▶ **EXTRACTED RECORDS**
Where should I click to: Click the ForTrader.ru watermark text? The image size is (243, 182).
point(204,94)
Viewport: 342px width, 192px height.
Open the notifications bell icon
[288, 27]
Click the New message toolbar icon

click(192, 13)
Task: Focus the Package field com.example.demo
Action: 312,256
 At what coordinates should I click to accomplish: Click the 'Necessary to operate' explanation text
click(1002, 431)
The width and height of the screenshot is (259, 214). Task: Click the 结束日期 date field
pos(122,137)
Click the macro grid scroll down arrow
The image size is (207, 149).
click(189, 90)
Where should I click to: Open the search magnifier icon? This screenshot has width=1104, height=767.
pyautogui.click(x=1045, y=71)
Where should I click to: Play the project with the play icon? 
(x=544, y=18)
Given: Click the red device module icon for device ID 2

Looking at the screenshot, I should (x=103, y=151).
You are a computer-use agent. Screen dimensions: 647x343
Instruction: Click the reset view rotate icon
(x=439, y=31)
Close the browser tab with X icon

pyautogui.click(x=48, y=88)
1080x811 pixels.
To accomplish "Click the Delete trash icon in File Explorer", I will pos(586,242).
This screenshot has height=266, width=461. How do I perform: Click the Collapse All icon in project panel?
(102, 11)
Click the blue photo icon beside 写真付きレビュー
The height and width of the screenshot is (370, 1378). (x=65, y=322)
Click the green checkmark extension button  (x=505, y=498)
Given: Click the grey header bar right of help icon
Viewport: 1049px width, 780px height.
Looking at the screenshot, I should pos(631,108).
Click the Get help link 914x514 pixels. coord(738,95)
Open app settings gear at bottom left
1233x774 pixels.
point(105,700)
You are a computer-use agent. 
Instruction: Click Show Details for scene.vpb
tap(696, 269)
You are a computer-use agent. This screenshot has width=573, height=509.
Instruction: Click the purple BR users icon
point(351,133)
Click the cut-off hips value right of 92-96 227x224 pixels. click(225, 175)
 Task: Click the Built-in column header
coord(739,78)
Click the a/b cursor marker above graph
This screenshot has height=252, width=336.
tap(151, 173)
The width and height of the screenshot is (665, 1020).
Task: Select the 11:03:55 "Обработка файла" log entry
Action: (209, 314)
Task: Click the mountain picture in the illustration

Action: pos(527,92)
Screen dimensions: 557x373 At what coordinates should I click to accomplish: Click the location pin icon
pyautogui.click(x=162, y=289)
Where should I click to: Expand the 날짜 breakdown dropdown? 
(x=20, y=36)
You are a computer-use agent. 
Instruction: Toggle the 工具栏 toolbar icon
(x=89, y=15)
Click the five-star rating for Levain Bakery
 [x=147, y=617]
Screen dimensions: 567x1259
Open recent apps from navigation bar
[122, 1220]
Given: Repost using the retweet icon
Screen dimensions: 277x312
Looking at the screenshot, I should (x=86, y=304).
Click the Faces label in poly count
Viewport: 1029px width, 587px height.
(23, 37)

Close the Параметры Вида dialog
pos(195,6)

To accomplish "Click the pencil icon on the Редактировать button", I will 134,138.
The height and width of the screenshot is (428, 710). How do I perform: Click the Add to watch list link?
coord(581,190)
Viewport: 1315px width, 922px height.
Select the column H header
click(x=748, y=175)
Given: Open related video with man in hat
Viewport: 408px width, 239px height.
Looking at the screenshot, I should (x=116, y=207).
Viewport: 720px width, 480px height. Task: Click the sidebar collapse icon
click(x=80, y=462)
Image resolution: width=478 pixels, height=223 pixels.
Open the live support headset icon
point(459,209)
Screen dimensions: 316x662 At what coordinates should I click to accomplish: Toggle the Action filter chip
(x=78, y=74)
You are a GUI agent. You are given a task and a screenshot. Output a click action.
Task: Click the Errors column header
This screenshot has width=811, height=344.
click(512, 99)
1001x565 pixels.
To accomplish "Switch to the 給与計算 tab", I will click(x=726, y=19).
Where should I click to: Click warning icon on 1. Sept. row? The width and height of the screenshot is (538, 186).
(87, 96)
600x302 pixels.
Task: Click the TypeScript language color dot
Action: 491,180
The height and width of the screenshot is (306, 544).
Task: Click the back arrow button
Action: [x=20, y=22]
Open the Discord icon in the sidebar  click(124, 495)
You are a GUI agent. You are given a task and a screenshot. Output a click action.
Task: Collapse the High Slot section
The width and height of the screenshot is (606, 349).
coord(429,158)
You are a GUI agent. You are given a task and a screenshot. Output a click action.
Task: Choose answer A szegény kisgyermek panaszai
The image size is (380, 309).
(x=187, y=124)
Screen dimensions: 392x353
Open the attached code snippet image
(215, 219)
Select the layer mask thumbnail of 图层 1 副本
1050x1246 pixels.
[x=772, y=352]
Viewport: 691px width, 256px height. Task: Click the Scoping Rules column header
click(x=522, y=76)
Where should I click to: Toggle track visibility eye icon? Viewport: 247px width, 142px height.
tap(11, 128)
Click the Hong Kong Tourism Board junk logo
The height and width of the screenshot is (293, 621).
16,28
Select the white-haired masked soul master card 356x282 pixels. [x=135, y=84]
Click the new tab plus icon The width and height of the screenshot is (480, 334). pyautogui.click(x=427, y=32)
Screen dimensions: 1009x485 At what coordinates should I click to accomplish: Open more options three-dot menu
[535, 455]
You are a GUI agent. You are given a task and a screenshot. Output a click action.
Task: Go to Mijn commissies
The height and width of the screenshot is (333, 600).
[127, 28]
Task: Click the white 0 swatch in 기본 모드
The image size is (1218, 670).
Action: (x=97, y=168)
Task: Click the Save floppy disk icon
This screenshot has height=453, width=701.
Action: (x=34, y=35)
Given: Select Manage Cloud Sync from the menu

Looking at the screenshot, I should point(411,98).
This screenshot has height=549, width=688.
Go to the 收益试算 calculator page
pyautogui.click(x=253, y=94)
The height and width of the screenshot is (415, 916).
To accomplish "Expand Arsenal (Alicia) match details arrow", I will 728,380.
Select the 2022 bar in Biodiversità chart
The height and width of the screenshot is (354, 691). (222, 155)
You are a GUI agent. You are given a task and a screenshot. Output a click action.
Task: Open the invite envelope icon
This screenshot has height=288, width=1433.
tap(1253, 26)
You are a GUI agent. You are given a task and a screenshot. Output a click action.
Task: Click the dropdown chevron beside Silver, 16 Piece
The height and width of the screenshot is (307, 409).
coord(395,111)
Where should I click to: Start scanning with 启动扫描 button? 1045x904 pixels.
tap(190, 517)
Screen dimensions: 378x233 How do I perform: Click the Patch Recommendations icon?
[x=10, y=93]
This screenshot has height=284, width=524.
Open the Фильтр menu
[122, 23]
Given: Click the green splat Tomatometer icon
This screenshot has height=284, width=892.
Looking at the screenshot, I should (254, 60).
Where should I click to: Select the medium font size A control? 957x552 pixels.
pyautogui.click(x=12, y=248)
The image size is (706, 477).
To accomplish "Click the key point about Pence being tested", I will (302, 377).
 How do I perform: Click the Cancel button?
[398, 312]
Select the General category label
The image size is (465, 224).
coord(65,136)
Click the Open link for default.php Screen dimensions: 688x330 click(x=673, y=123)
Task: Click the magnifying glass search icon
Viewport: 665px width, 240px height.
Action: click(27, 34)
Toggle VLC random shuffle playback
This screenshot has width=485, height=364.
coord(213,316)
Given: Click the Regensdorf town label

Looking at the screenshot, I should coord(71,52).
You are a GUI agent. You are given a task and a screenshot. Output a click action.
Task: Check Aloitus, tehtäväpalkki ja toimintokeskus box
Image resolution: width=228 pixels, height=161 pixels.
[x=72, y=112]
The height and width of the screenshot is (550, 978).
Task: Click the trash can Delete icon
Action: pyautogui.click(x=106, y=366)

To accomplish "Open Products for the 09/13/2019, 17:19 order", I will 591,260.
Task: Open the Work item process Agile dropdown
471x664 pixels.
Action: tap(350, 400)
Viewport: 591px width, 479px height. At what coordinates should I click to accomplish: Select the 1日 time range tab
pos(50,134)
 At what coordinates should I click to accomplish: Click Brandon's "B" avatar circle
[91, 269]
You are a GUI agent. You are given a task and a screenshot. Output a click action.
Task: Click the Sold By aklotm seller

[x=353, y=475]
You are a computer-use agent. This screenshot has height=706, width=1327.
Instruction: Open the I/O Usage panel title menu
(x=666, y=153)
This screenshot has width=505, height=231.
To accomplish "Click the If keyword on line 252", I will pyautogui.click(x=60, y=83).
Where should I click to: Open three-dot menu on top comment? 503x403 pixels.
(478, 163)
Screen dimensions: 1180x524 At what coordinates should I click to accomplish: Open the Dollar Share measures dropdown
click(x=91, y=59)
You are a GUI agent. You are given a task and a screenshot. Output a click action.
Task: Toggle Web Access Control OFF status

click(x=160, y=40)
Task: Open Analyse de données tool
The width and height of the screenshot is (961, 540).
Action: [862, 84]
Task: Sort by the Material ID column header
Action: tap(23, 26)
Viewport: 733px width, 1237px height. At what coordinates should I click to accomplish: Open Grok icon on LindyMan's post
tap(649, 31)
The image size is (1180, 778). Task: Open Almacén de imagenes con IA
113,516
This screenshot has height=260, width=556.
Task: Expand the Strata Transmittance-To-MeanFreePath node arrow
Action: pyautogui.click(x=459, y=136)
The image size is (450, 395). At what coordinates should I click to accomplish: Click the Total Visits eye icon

▶ **TASK DESCRIPTION**
Supply only the count of lines above holding "green".

▶ **EXERCISE RESPONSE**
2